Unacknowledged Casualties  ·  Page 3

The Drugs: Scientific Background

Mefloquine, Tafenoquine, and What They Do to the Brain


3.1   Mefloquine (Lariam)

Mefloquine is a synthetic quinoline antimalarial developed by the United States Army's Walter Reed Army Institute of Research (WRAIR) in the late 1960s, as part of a military drug discovery programme responding to chloroquine resistance in South-East Asian conflict theatres. It was commercialised by F. Hoffmann-La Roche and reached the market in the 1980s following limited clinical testing.

It became the first-line malaria prophylactic for US and UK military personnel deployed to malaria-endemic regions, and the ADF's second-line prophylactic drug. Since the first published case report of mefloquine-related encephalopathy in the late 1980s, three decades of research have established that mefloquine is neurotoxic in a subset of users, capable of causing lasting or permanent brain damage, with chronic symptoms that are typically misdiagnosed as PTSD or other psychiatric disorders.

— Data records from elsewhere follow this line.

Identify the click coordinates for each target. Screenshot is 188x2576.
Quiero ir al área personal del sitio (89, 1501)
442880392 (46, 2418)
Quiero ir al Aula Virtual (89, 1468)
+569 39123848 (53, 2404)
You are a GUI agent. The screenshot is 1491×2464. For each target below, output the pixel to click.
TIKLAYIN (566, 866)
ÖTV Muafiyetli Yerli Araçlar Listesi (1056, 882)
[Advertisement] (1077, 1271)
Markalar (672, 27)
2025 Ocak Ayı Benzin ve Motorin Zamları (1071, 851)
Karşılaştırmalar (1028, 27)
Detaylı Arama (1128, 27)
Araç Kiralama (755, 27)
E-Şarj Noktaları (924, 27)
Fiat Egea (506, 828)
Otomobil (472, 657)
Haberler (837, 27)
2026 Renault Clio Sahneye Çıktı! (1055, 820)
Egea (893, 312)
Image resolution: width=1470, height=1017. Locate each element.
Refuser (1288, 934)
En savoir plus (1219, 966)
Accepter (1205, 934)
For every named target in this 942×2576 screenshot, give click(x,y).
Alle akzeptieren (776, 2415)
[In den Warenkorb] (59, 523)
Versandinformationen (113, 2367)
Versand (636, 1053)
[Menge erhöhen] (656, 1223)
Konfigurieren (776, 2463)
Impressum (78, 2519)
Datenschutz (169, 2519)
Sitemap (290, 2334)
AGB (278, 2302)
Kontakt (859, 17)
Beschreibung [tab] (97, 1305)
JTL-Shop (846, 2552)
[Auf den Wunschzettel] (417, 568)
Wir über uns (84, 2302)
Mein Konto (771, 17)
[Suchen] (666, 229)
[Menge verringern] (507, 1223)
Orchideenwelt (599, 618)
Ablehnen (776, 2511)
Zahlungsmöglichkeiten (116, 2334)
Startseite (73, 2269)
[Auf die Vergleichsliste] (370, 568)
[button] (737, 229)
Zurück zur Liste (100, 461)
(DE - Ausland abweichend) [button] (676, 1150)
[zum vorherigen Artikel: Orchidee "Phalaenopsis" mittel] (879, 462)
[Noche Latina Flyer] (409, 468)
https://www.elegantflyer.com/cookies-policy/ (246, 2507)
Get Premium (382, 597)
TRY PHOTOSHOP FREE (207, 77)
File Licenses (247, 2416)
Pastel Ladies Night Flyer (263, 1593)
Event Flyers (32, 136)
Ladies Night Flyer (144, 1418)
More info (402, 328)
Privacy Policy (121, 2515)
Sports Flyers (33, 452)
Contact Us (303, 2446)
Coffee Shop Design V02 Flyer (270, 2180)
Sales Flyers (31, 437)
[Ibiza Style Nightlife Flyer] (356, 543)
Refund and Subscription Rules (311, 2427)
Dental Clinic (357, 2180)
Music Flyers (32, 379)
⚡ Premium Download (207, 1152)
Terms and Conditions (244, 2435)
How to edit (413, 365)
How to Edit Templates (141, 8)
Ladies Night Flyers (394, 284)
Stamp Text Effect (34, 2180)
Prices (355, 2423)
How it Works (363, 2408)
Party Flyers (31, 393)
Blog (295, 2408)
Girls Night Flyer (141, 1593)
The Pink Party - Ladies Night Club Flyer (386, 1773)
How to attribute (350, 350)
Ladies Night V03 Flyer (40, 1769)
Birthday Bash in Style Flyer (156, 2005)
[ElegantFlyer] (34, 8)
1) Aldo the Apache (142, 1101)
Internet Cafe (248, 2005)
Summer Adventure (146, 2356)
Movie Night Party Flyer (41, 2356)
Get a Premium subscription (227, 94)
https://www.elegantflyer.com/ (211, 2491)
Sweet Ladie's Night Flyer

What the Australian product data sheet records:

FrequencyDocumented adverse reactions
Very common
more than 1 in 10 users
Abnormal dreams, insomnia.
Common
1 in 10 to 1 in 100 users
Anxiety, depression, visual impairment, vertigo.
Uncommon
1 in 100 to 1 in 1,000 users
Agitation, restlessness, mood swings, panic attacks, confusional state, hallucinations, aggression, bipolar disorder, psychotic disorder including delusional disorder, depersonalisation, mania, paranoia, suicidal ideation, memory impairment, and long-term vestibular disorders.

The 2013 FDA black box warning:

The FDA's black box warning — its most serious safety designation, reserved for drugs with demonstrated risk of severe or life-threatening adverse effects — states:

US FDA Black Box Warning — Mefloquine (2013)

"Mefloquine may cause neuropsychiatric adverse reactions that can persist after mefloquine has been discontinued."
On psychiatric effects: "Psychiatric symptoms ranging from anxiety, paranoia, and depression to hallucinations and psychotic behavior can occur with mefloquine use... In some cases, these symptoms have been reported to continue for months or years after mefloquine has been stopped. Cases of suicidal ideation and suicide have been reported."
On neurological effects: "Dizziness, vertigo, tinnitus, and loss of balance can go on for months or years after mefloquine is stopped or may become permanent."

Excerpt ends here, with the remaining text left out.